SET TASKS:
A) Transcribe the event detectors guide from "When to use it: Over-temperature" to "momentary electrical spikes.".
B) Summarize the event detectors guide in two sentences.

SOURCE PASSAGE:
--------------------------------------------------

Overview
Event detectors are the foundation of Mango’s alarm and monitoring system. They watch data point values and raise events when specific conditions are met.
The architecture has two parts:
- Event detectors — watch data point values and decide when something noteworthy happens
- Event handlers — decide what to do when a detector fires (send email, set a point, run a command)
This guide covers the detector side: every detector type, when to use it, and how to configure it effectively.
Prerequisites
- Admin or data source edit permissions
- At least one data source with active data points
- Basic understanding of data point types (numeric, binary, multistate, alphanumeric)
Detector Types Reference
High Limit
What it does: Triggers when a numeric value exceeds a specified threshold.
When to use it: Over-temperature alerts, over-pressure warnings, high current draw, tank overflow prevention.
Key settings:
- Limit value — the threshold the value must exceed
- Duration — how long the value must stay above the limit before the event fires (prevents transient spikes from triggering alarms)
- Alarm level — severity of the resulting event
Example: Supply air temperature point with a high limit of 85°F and a duration of 60 seconds. If the temperature exceeds 85°F for more than one minute, the alarm fires.
TIP: A practical high-limit configuration from the field: set the high limit at 90, with the alarm clearing at 86 (a 4-degree deadband) and a 5-second duration to filter sensor noise. The deadband prevents the alarm from flapping on and off when the value hovers near the threshold, and the short duration ignores momentary electrical spikes.
Low Limit
What it does: Triggers when a numeric value drops below a specified threshold.

--------------------------------------------------

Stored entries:

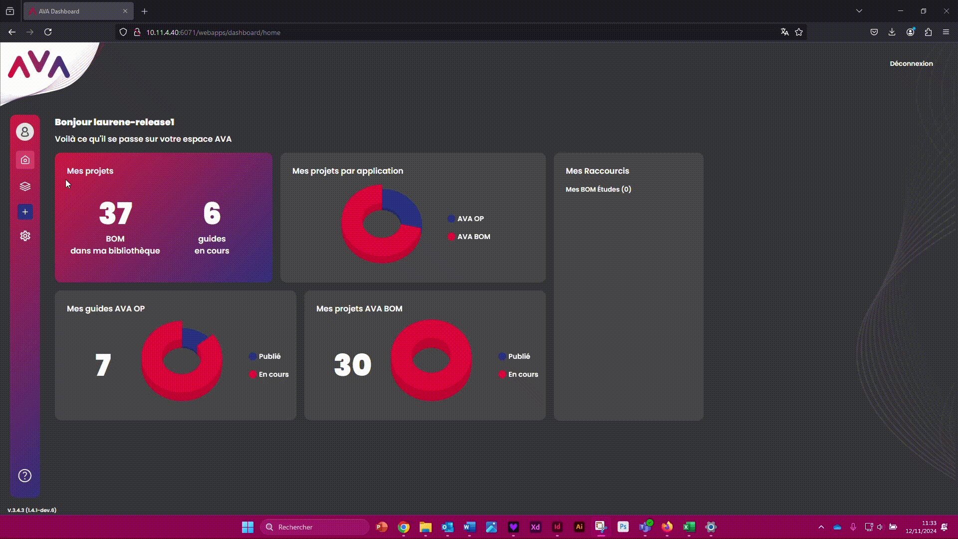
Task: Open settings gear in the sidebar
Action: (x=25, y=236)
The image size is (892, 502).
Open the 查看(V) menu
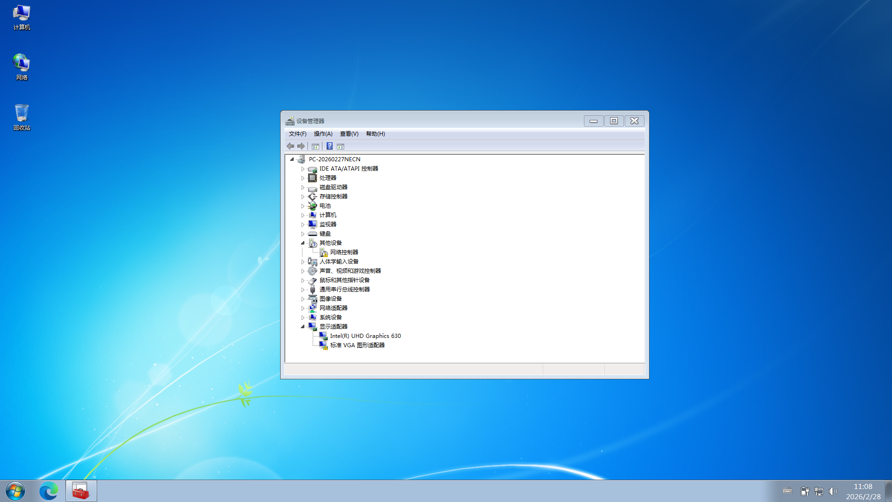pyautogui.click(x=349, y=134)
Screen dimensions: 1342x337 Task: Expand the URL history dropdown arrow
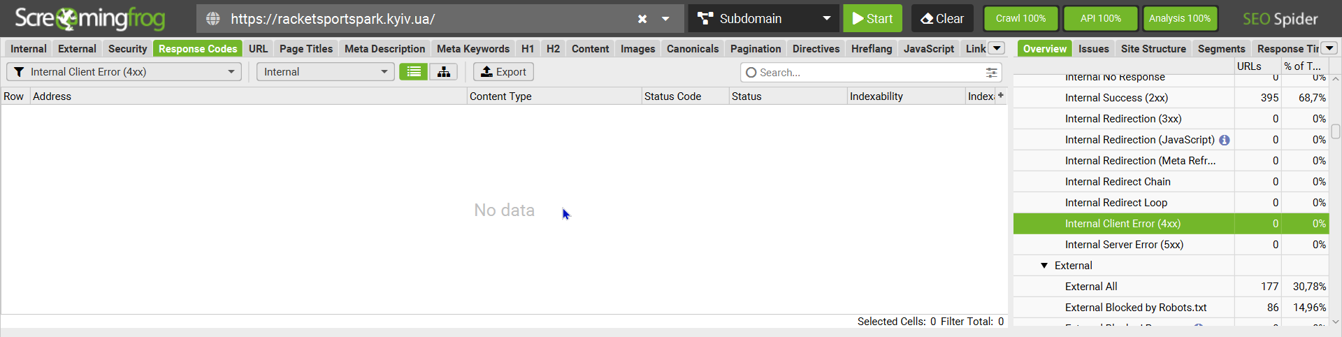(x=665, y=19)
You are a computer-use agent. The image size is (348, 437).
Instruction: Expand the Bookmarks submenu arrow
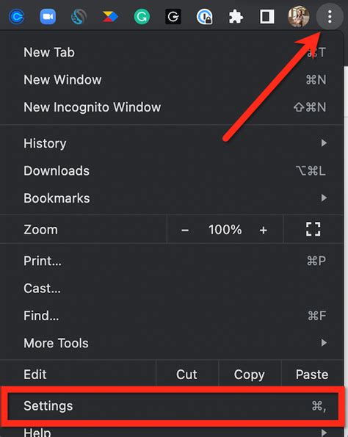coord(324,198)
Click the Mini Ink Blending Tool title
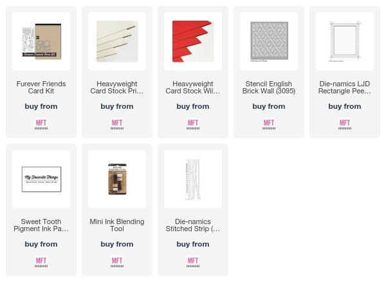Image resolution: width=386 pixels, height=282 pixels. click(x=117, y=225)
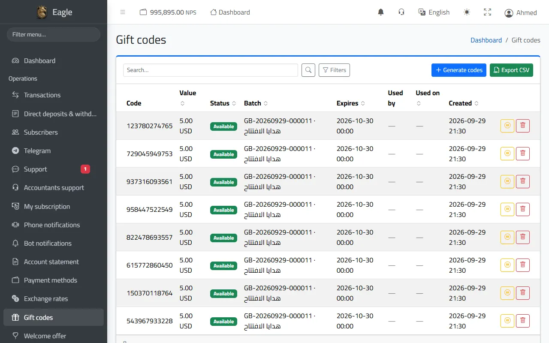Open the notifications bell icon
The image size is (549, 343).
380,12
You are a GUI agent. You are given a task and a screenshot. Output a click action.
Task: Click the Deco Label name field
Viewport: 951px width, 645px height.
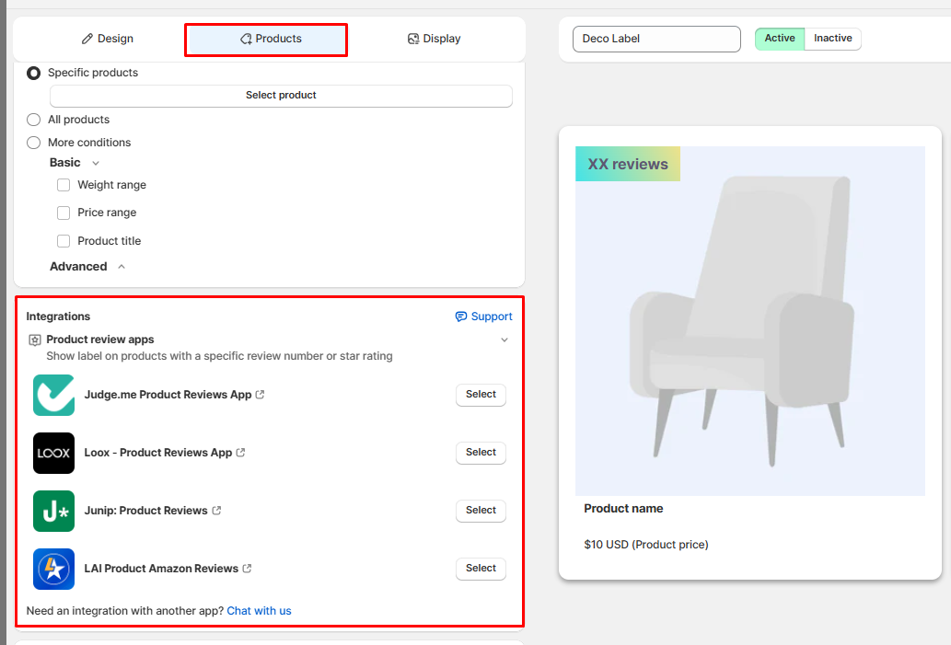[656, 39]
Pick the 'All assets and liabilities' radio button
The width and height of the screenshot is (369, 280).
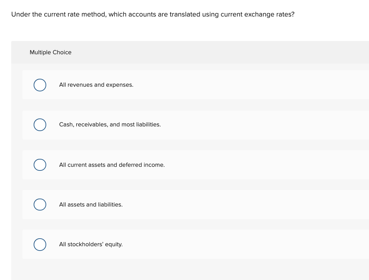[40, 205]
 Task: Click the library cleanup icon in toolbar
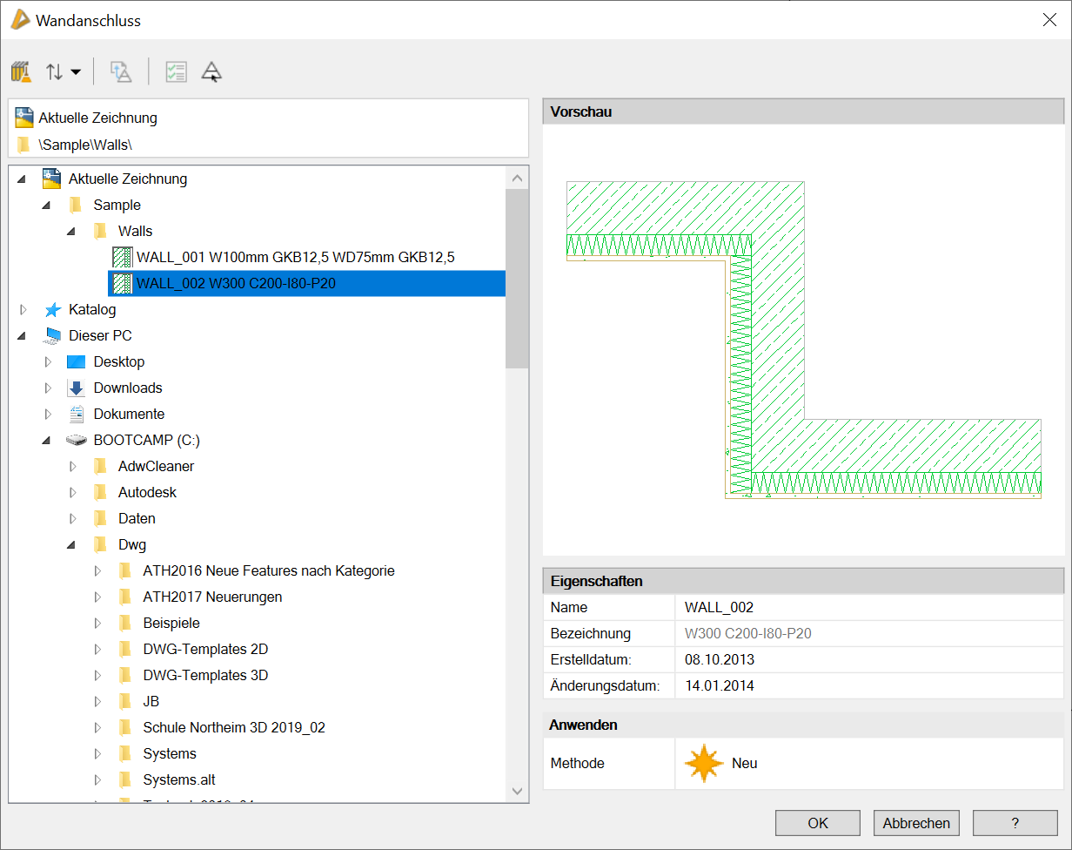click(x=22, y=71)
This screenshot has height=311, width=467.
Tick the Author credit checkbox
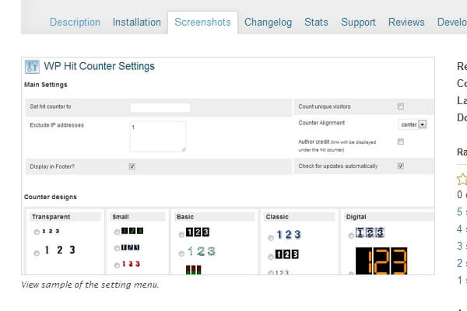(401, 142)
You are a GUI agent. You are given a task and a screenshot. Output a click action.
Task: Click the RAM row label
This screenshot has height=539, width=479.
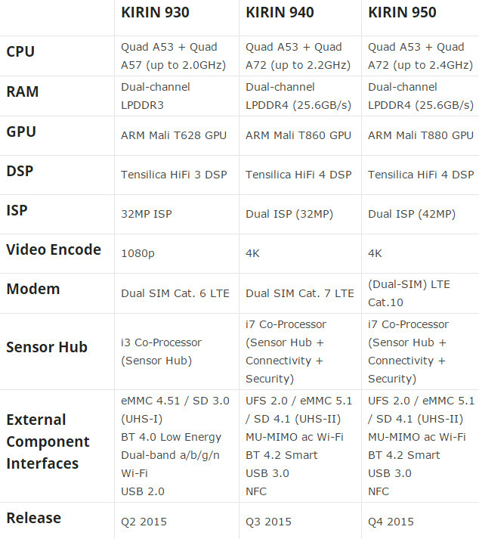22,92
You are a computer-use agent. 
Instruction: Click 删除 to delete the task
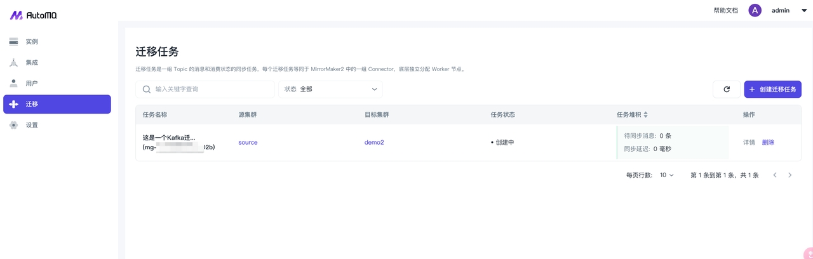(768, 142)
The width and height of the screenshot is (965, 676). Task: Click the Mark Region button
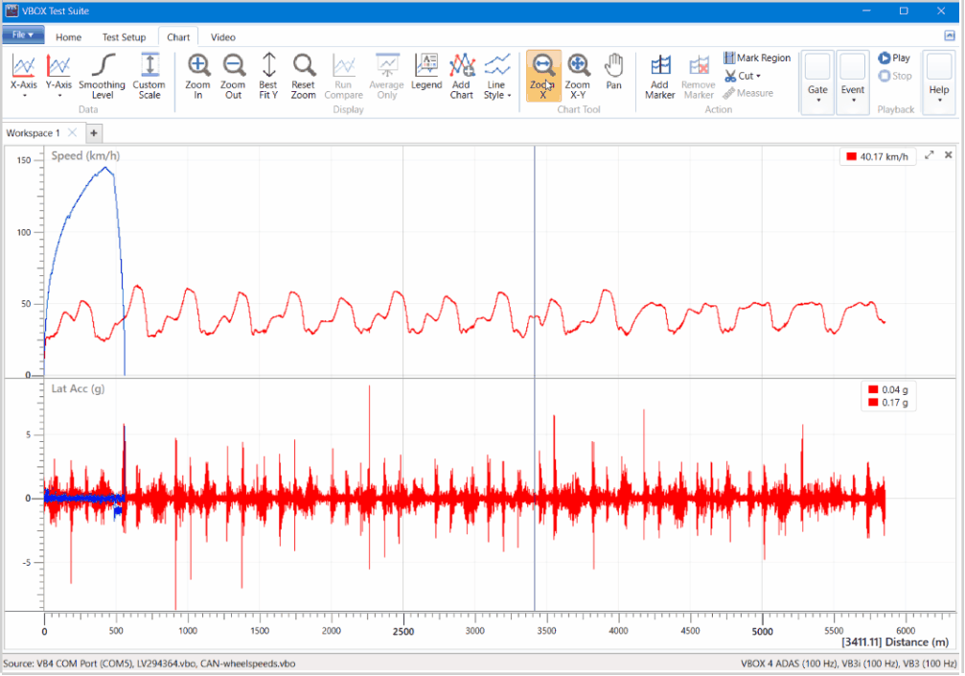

--------------------------------------------------

TASK RESULTS:
A)
When to use it: Over-temperature alerts, over-pressure warnings, high current draw, tank overflow prevention.
Key settings:
- Limit value — the threshold the value must exceed
- Duration — how long the value must stay above the limit before the event fires (prevents transient spikes from triggering alarms)
- Alarm level — severity of the resulting event
Example: Supply air temperature point with a high limit of 85°F and a duration of 60 seconds. If the temperature exceeds 85°F for more than one minute, the alarm fires.
TIP: A practical high-limit configuration from the field: set the high limit at 90, with the alarm clearing at 86 (a 4-degree deadband) and a 5-second duration to filter sensor noise. The deadband prevents the alarm from flapping on and off when the value hovers near the threshold, and the short duration ignores momentary electrical spikes.

B) In Mango, event detectors watch data point values and raise events when specific conditions are met, while event handlers decide what to do when a detector fires. The guide covers detector types such as High Limit, which triggers when a numeric value stays above a threshold for a set duration, and Low Limit, which triggers when a numeric value drops below a threshold.